Vertex arrays have been part of OpenGL since 1.1, released in 1995. VBOs since 2.1 (with extensions available earlier). glBegin/glEnd aka "immediate mode" has been "legacy" for a LONG time and were even removed in the core profiles with OpenGL 3.2.

The biggest problem with OpenGL for is/was the context model that made multi-threading almost impossible. And yes, it being stateful is a big part of it. Plenty advances and low level functionality was available in OpenGL before vulkan was released.

Vulkan also reduces overhead since its abstractions better match today's hardware and it allows excplicitly moving more calculations up front that had to be done just in time with OpenGL.

Also, it's not like Khronos (a standards body made up of industry participants) "refused to advance" but rather that different interests had different ideas - e.g. some care more about backwards compat - so that they can tell their clients that their legacy software runs on the latest OpenGL - than getting the last edge on performance so having a separate 100% performance-oriented API was probably an eventuality anyway.

Also, remember that Microsoft and Apple are/were part of Khronos too and giving these two comanies' incentives and past behaviors it would not be entirely surprising if they did their part to hold back the standard.

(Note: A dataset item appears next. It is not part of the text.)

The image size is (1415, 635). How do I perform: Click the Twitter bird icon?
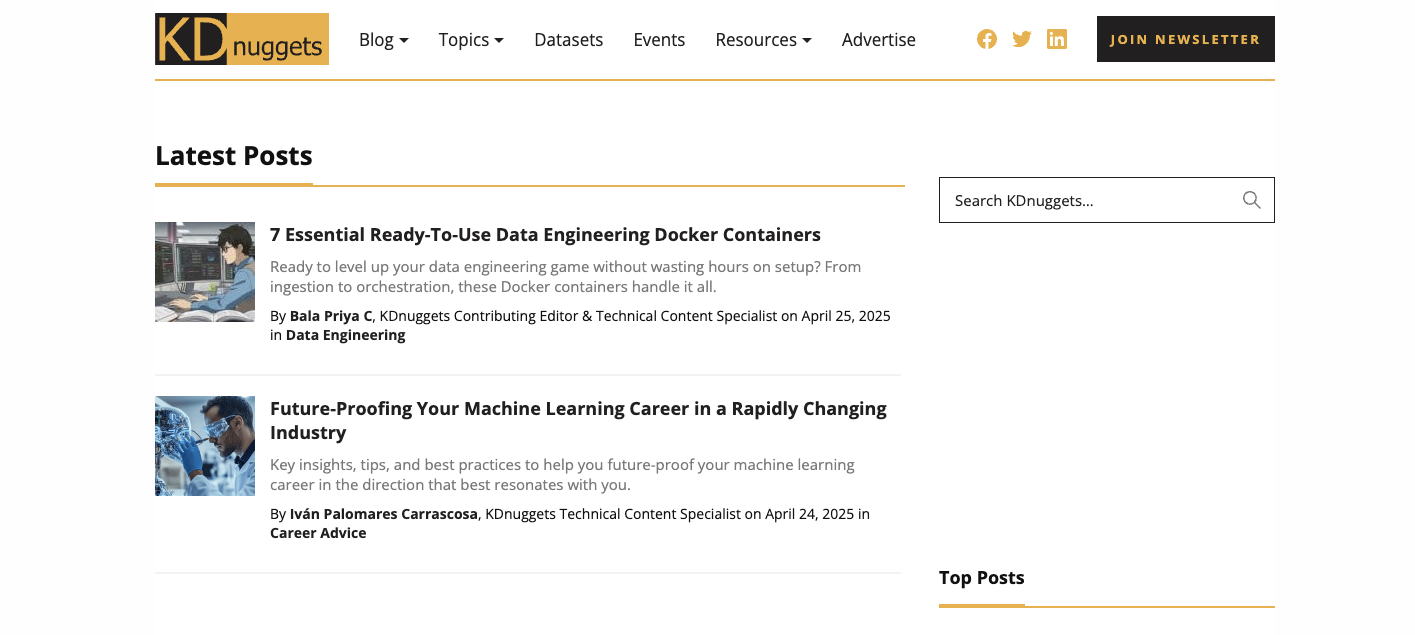coord(1021,39)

OpenGL direct state access (DSA) is actually part of OpenGL 4.5! You still need to set up a lot of state for draw calls, but changing little pieces of state has changed from (pseudocode, and I'm showing a worst case for pre-DSA here):

    const int oldTexture = currentTexture();
    switchToTexture(myTexture)
    setTextureData(myRgbImage);
    switchToTexture(oldTexture);
to:

    setTextureDataDSA(myTexture, myRgbImage);


>you want to push the triangle data into the card in a single (or few) API calls

glBufferSubData?

>then submit as few draw calls as you can manage

glDrawElements?

Nobody used glBegin/glEnd in the past 20 years...


i was paraphrasing for someone who might not be familiar with graphics basics, let alone architectures of bindless/GPU-driven rendering pipelines :)

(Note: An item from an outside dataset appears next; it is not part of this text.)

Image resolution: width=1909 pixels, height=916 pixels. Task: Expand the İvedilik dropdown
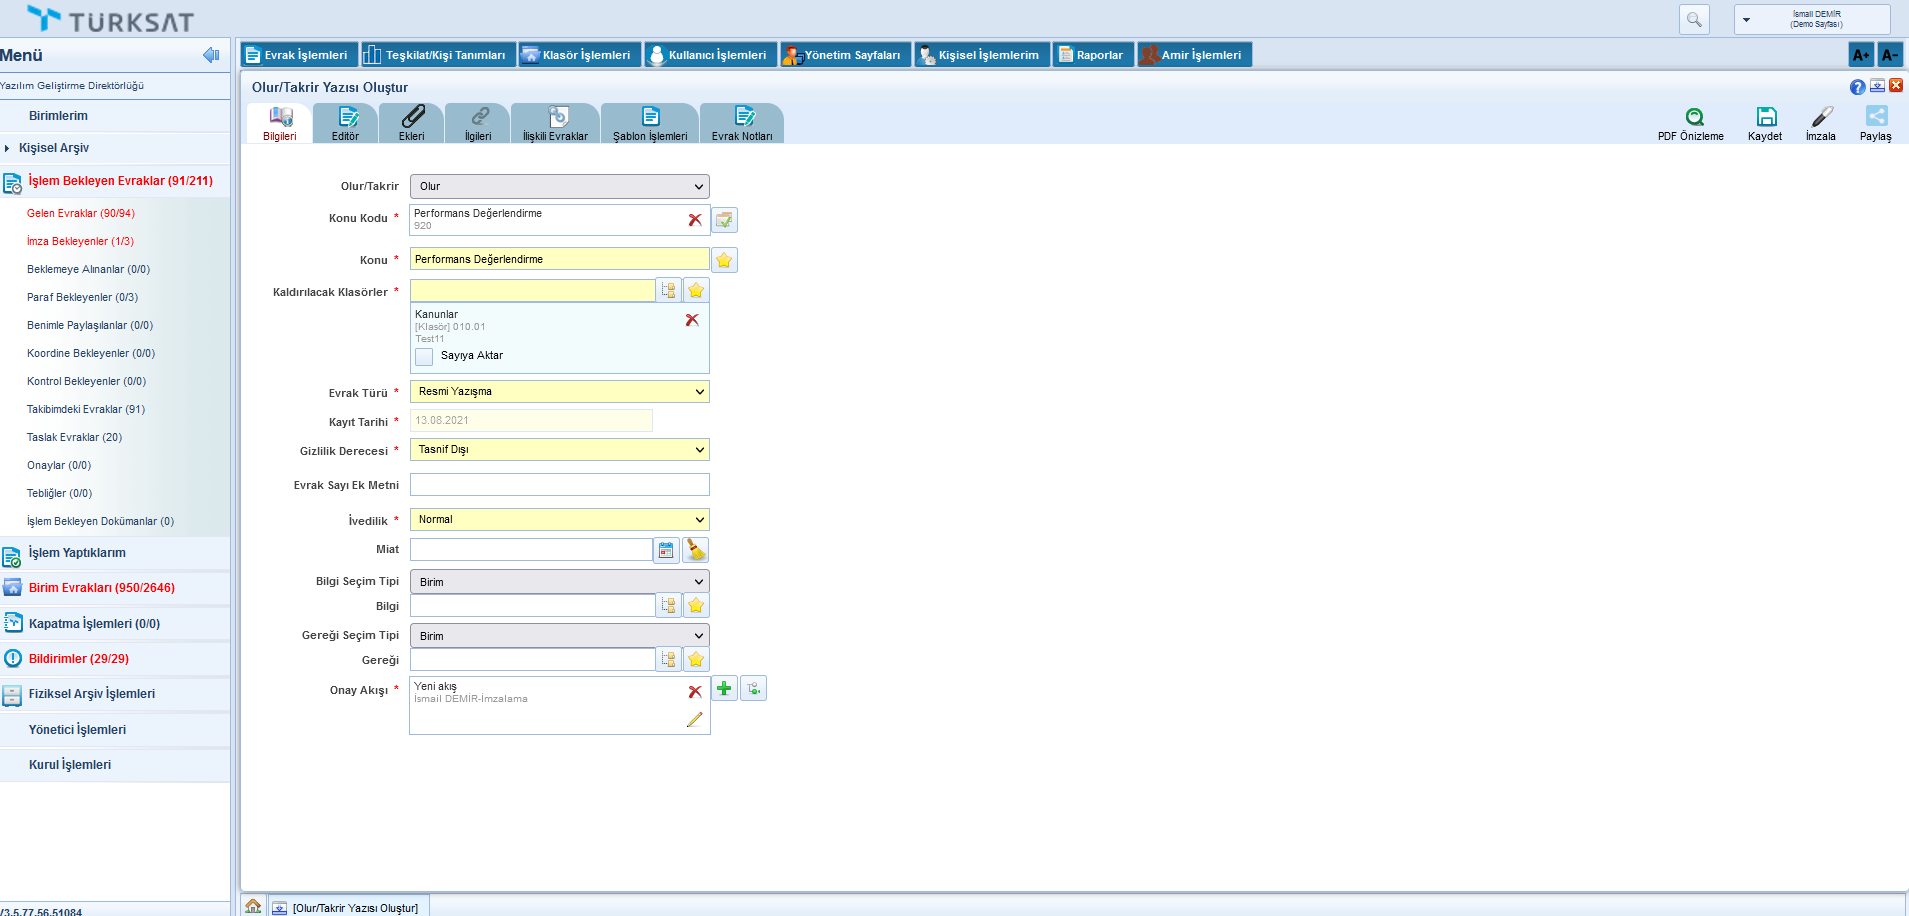coord(559,520)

OpenGL 3 deprecated glBegin/glEnd, but there is still state, and a lot of it. none of the OpenGL API is re-entrant, for instance..


At the same time Khronos did the same mistake with extension spaghetti in Vulkan.

However this time they seem to have learned profiles like in proprietary APIs actually make sense.


eh honestly i don't think extensions are really all that bad. it's a standard and extensible way for third parties to advance the API, and - presuming the extension is rationalized into the API appropriately - allows for clean evolution & progression.

on the other hand, i'm not so sure that i agree with the approach of advertising even basic functionality (e.g. swapchain) through extensions. i understand vulkan has uses outside of graphics. i think that could have been better exposed with hard profile boundaries or something..


Most people that talk about how portable Khronos APIs are, versus the proprietary alternatives, never really used them in anger across multiple systems and graphics cards.

You end up with several code paths, where you have an architecture similar to multiple APIs middleware, but actually it is only using OpenGL, or Vulkan, and jungling among all possible cases.

At least now they got why proprietary APIs use profiles.